No leader of mine, the Saint thought, though she knew better than to give the villain what he wanted and voice any of her thoughts.

“I expect I’ll get to kill you before spring arrives,” the Saint casually said. “I’ll admit, you wretched little shit, that I’ll enjoy cutting you down a great deal.”

“Interesting,” the boy mused. “So what is it that the Dead King offered you, to make you so angry?”

“Your head on a pike,” Laurence said, leaning forward to look the boy in the eye. “Insulting, that he’d try to rob me of the pleasure of chopping it off myself.”

“You’re taking all the fun out of this,” the villain complained.

The Saint’s fingers clenched. Too easy. That’d been too easy. She’d made a misstep somewhere, and he was now letting himself ‘lose’ this conversation because he’d already gotten what he wanted. Laurence studied the Tyrant, who studied her in turn with a lazy smile. Should she kill him immediately, just in case? That was where her instincts lay. Scheming villains were like termites, the longer they were left to dig the greater the damages. If she turned on a member of their band of five, loosely as that band was aligned, then there might be consequences greater than physical hostilities. On the other hand, were the consequences greater threat than whatever the boy had planned? Could be feint, she noted, him baiting her so she’d strike and he could finagle the others cutting her loose. She couldn’t be sure Foundling wouldn’t put keeping a close eye on Theodosian above whatever use she might get out of Laurence’s sword arm this close to the finish. On the other hand, the Saint thought, it was too late for the Tyrant to sell them out to the Dead King. Which meant if he was going to screw someone, it was likely to be the one getting closest to their chosen victory. That, reluctant as Laurence was to admit it, was Catherine Foundling.

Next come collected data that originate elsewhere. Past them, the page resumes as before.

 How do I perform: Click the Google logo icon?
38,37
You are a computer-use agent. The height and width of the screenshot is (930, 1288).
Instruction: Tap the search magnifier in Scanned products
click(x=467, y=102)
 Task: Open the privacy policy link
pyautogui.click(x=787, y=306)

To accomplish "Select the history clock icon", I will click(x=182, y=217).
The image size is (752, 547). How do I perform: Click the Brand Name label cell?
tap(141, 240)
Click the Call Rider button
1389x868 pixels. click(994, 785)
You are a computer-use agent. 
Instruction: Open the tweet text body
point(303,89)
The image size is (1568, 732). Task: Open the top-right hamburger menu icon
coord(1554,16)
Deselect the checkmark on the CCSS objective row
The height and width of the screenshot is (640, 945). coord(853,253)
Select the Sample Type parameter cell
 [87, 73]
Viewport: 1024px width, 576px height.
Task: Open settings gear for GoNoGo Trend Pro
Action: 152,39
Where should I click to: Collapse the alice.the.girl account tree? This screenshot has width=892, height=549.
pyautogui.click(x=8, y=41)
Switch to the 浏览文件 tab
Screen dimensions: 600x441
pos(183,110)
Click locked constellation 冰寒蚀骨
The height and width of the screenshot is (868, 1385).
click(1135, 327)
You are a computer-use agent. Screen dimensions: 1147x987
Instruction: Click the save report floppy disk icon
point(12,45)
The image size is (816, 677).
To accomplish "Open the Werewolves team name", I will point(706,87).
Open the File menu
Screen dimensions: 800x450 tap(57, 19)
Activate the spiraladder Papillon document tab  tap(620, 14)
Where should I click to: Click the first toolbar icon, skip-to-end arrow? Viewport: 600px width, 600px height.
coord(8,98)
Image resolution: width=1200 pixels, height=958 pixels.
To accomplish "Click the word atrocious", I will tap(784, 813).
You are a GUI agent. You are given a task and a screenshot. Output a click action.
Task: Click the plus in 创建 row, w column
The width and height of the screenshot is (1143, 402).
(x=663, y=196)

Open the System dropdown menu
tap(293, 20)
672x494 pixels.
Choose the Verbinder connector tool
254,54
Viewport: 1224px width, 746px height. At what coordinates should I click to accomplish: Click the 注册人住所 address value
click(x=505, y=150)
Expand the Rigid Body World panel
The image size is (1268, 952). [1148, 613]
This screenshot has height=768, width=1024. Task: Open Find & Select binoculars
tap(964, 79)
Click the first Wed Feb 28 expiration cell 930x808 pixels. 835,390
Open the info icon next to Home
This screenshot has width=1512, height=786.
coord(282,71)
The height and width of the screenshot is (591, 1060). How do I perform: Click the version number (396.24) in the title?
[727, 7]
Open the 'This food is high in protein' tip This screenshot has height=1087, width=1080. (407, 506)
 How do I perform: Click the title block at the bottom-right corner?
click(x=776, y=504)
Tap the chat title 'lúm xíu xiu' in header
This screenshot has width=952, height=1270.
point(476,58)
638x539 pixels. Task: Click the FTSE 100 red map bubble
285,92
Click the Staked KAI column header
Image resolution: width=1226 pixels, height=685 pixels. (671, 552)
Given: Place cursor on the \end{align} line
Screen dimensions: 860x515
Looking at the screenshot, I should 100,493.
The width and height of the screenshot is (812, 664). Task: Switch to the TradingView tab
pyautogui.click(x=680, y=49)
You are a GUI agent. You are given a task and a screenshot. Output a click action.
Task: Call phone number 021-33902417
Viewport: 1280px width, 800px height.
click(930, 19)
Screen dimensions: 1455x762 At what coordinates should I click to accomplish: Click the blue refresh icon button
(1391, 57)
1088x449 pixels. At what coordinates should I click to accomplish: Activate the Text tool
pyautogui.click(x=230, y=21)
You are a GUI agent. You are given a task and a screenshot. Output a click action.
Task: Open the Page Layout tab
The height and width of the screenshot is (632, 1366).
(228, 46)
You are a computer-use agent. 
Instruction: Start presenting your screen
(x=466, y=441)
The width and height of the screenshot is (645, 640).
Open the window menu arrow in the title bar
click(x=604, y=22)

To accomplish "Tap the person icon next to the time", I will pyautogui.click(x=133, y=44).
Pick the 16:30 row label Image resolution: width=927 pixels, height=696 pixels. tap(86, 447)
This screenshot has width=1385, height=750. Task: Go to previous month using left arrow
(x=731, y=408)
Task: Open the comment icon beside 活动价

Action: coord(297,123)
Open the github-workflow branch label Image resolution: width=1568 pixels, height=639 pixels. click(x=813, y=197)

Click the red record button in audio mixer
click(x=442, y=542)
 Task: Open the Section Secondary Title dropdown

No, it was not worth making herself the truce-breaker of this story for such an ugly prize. The Saint of Swords would wait, hand on her pommel, and judge when the time came. Above them the first ward broke and the Black Queen yelled for them to catch up.

The Saint and the Tyrant had not moved from their matching stares, but it was Laurence who looked away first.

“I had been,” the Grey Pilgrim slowly said, “under the impression your queen disapproved of necromancy.”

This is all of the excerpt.